23  Treaties may also extend their normative relevance beyond their actual parties and the scope of their operation through the influence they may have on the development of new rules of customary international law through State practice (including the practice of non-parties to a treaty). In the North Sea Continental Shelf Cases (Federal Republic of Germany/Denmark; Federal Republic of Germany/Netherlands) ([1969] ICJ Rep 3), the ICJ illustrated the conditions under which such a process may take place. The ICJ observed, first, that the provision concerned should be of a fundamentally norm-creating character, such as could be regarded as forming the basis of a general rule of law; and, secondly, that a very widespread and representative participation in the convention might suffice of itself, provided it included those States whose interests were specifically affected, even without the passage of any considerable period of time. The ICJ further explained the relationship between customary international law and the law of treaties in the 1986 Military and Paramilitary Activities in and against Nicaragua Case (Nicaragua v United States of America) (‘Nicaragua Case’), in which it particularly focused on the parallel existence of treaty rules and rules of customary international law with the same or similar obligations. In such cases, the ICJ stated, the treaty continues to operate as between the parties to it, while the parallel relations between non-parties, or between non-parties and parties, are governed by the corresponding customary international law.

C.  The Legal Nature of Treaties

1.  What Constitutes a Treaty Under International Law?

(a)  Description

24  A treaty may be described in a multitude of ways, as was stated by the ILC. The names such as ‘convention’, ‘protocol’, ‘charter’, ‘pact’, ‘agreement’, ‘concordat’, or ‘joint communiqué’ may be used.

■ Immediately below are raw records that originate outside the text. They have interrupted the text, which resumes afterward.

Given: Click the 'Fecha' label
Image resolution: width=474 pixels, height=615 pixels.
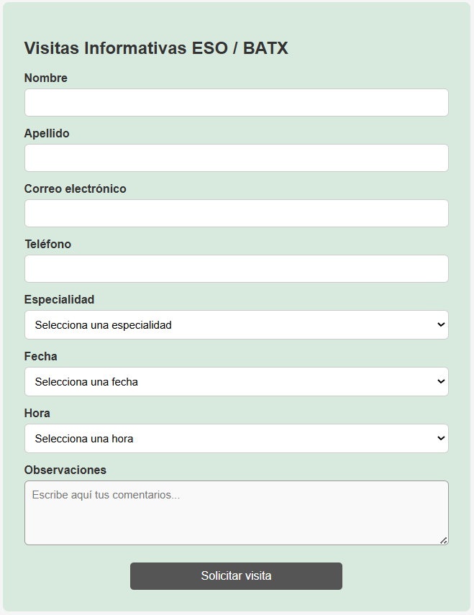Looking at the screenshot, I should click(40, 356).
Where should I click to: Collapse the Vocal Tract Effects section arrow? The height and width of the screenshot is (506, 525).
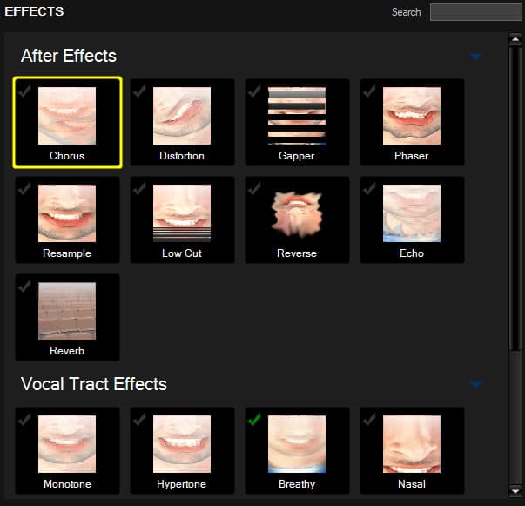click(x=475, y=384)
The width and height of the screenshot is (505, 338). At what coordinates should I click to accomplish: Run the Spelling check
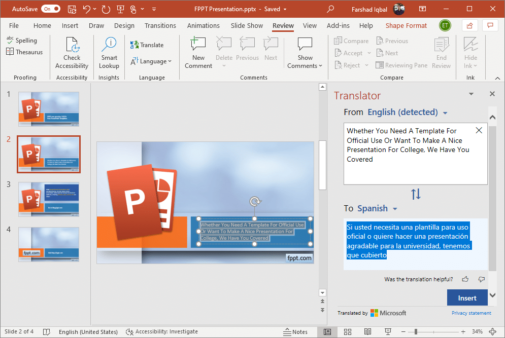(21, 41)
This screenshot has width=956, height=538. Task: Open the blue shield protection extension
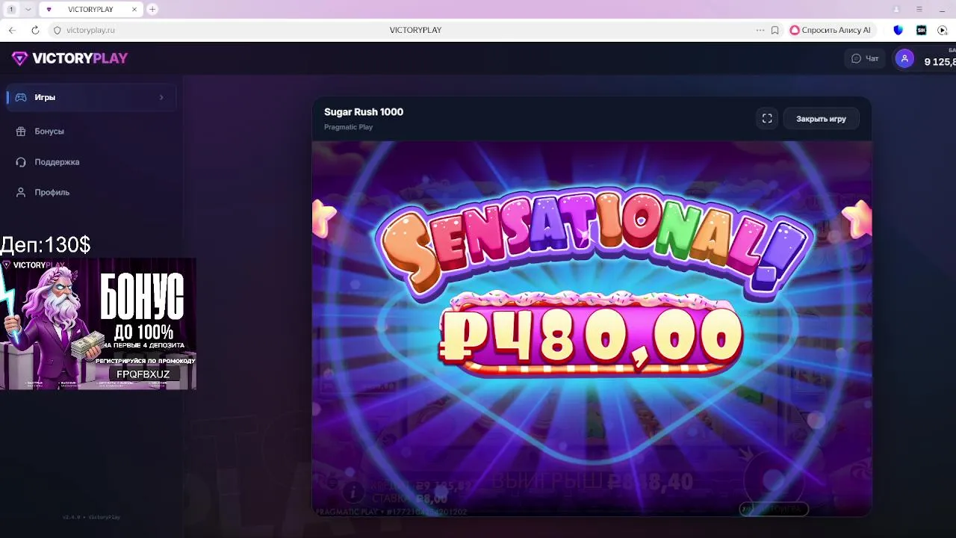point(898,31)
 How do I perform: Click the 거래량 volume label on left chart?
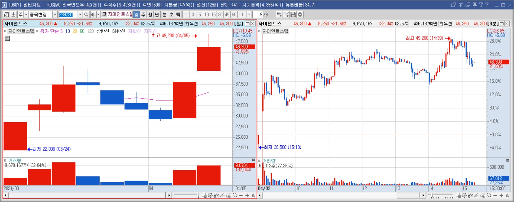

(b)  Legally Binding/Intention to be Bound

25  Each treaty has to be separately assessed to ascertain whether it constitutes a binding agreement or not. According to the jurisprudence of the ICJ the legal character of an agreement has to be decided on the basis of an objective analysis of the text rather than on the subjective intention of the parties. The ICJ has held that an instrument, in order to constitute a binding treaty, must enumerate commitments to which the parties have consented in order to create rights and obligations in international law for the parties (Case between Qatar and Bahrain: 1994 at 121). The ICJ also determined that the nature of the transaction, the text, and the circumstances of its conclusion must be taken into consideration (Aegean Sea Case at 39; Case between Qatar and Bahrain: 1994 at 121; Land and Maritime Boundary between Cameroon and Nigeria Case 431).

(c)  Governed by International Law

26  The term ‘governed by international law’ forms a part of the definition of a treaty contained in Art. 2 (1) (a) VCLT. This is aimed at the exclusion from the definition of those agreements which, although with the participation of a State or States, are governed by a law other than international.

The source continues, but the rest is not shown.